Thrift was once considered a virtue. Children learned that “a penny saved is a penny earned,” while adults cautioned them to remember that “a fool and his money are soon parted.” But these lessons have been forgotten in today’s consumer society. It is easy get credit and people that try to save a penny are often considered cheap. However, in the current economy, cheap is being re-invented as frugal, thrift is becoming a virtue once more and the old saying about a fool and his money is a timely reminder of the importance of smart spending.
Ignore the hype
A crucial difference between the past and the present is that now there is a constant bombardment of clever advertising all around. It seeks to persuade consumers that they must have all the latest products. However, while the purpose of advertising is to sell products by creating wants and fueling consumer demand, the smart approach is to tune out the ads and decide whether something is simply a want or actually a real need.
Be prepared to do battle
Having decided on a need rather than a want, the next tactic is to take a long, hard look at the activity of shopping. Many people regard shopping as entertainment, but in reality, it is a deadly serious battle with salespeople who are dedicated to separating shoppers from their money, particularly if they receive commission on sales.
In the face of all the sales hype and persuasive salespeople, shoppers’ prime objective should not be to spend thoughtlessly, but rather to fight to hold on to as much of their hard earned money as possible. In order to do this, some sound battle tactics are required.
The most important tactic is to be an informed shopper. Research the prices and quality of various purchase options by talking to friends, checking out online blogs and reading Consumer Reports online or at the local library. It is possible to save both fuel and time by phoning different stores or checking their websites to compare prices. And since a smart spender never pays the full price for anything, it is essential to check flyers, local papers and the Internet to find a good sale.

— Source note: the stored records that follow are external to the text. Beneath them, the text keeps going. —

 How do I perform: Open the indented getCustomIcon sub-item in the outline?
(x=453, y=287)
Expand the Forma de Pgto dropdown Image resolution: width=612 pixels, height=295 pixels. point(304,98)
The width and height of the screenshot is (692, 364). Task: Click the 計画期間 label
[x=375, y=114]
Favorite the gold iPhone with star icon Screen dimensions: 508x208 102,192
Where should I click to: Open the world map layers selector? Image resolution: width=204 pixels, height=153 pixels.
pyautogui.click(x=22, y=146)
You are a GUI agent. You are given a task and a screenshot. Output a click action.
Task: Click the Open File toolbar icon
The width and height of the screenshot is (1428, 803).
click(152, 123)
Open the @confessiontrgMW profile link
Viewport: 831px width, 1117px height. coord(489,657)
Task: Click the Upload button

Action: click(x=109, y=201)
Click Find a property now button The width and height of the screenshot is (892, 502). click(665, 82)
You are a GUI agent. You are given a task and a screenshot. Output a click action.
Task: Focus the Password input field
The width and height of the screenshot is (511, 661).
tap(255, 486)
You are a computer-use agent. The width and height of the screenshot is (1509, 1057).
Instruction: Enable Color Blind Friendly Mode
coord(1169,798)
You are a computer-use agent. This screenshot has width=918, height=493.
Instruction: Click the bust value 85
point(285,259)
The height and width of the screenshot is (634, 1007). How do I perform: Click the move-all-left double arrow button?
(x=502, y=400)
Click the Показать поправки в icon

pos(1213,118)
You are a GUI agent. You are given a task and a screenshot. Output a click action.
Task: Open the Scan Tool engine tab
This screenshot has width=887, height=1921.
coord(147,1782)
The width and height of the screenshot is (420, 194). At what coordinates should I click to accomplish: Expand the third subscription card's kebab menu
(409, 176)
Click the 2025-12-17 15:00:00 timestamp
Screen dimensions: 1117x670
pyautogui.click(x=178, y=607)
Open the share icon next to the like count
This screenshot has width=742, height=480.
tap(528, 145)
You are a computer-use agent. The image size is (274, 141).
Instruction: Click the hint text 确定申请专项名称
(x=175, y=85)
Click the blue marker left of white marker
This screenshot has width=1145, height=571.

It is also important to bear in mind that quality is important, and that cheaper products do not always save money. For example, in the long run, a $1,500 couch that lasts 25 years is a better buy than a $500 couch that only lasts five years. If the budget only allows $500, then it is better to look for a quality second-hand couch in preference to a poorly made new one.
Finally, smart spenders always avoid donating money to banks and finance companies in the form of interest. This can be accomplished by having the patience and discipline to save up for a future purchase via a budget, rather than using credit for instant gratification. It is wise to plan ahead by anticipating future purchases and by beginning to save early. Another advantage of paying cash, apart from saving interest, is the possibility of negotiating a cash discount.
So, a smart spender follows three simple guidelines: research, buy quality and pay cash.